A grandeza que, por fim, Sabato descobre no quotidiano é que lhe permite afirmar com certeza que “a vida é aberta por natureza”, o que significa que a vida é positiva, tem dentro de si um germe de vitória, embora não o vejamos sempre com clareza. “Uma doença pode ser a abertura, a irrupção de algum milagre na vida: uma pessoa que nos ama apesar do nosso fechamento. (...) Amor que nunca se recebe como algo óbvio e que pertence sempre à categoria do milagre”.
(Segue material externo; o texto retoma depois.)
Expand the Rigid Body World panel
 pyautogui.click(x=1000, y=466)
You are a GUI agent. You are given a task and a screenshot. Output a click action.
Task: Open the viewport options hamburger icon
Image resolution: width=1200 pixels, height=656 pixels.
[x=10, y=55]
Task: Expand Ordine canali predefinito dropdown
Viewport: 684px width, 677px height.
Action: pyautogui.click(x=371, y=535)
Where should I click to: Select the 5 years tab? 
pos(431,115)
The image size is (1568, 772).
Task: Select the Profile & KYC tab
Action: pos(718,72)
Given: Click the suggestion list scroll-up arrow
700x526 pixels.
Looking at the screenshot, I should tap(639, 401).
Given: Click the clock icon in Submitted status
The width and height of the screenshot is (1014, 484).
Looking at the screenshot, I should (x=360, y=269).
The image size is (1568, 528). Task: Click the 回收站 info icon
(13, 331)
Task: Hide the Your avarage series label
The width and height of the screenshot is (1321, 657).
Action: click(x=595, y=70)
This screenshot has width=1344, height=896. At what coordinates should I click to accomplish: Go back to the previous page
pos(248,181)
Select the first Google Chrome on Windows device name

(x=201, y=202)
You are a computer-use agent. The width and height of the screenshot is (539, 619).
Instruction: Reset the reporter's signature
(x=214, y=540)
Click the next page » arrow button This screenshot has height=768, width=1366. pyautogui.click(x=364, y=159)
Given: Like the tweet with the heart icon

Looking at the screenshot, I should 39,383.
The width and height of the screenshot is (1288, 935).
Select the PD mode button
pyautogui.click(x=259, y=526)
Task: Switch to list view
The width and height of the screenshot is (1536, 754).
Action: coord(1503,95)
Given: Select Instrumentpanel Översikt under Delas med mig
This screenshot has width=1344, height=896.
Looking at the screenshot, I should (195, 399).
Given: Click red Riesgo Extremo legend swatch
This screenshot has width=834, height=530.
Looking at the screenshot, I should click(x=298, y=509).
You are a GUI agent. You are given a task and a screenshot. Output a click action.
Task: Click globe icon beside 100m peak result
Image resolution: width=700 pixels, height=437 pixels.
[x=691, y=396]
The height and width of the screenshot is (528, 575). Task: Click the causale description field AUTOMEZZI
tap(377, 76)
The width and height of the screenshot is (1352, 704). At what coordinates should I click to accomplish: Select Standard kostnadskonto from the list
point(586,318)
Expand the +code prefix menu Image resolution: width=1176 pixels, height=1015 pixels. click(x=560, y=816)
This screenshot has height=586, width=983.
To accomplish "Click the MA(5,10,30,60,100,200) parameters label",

Sabato pôde constatar - vivendo no mundo, deixando-se tocar por aquilo que o cerca – que há uma resposta para aquilo que se procura. Verificou que parte da resposta implica arriscar mais, e mais vezes, pelo outro, e que se deve sempre esperar com os braços abertos “que uma nova onda da história nos acompanhe”. Porque “talvez – diz ele – ela já esteja a acontecer, de um modo silencioso e subterrâneo, como as sementes que palpitam sob a terra no inverno”.


QUEM É
Nasce em 1911, em Rojas (Buenos Aires), décimo de onze filhos de dois imigrantes italianos. Depois da carreira de físico, dividido entre a Argentina e Paris, em fuga do Partido Comunista, ao qual havia aderido, em 1945 abandona as ciências para se dedicar à literatura. É Albert Camus quem descobre a sua grandeza. Tendo ficado sozinho após a morte do filho Jorge e da esposa Matilde, casa-se com Elvira, com quem terá Mario. Após a ditadura militar (1976-1983) é nomeado presidente da Comissão nacional sobre os desaparecidos, que produz o dossier Nunca mais.
Sabato morre em 2011, dois meses antes de completar cem anos. “Mal comecei a aprender a viver – escreve ele – e já vou morrer!”. O que alimenta todos os seus escritos é o que chama de “o combate decisivo”, isto é, “recuperar toda a humanidade que perdemos”.
Entre os seus livros, variados ensaios sobre o homem e três romances: O Túnel (1948), a sua obra mestra Sobre Heróis e Tumbas (1961) e O anjo do abismo (1973). A coleção das suas memórias está em Antes do fim (1988).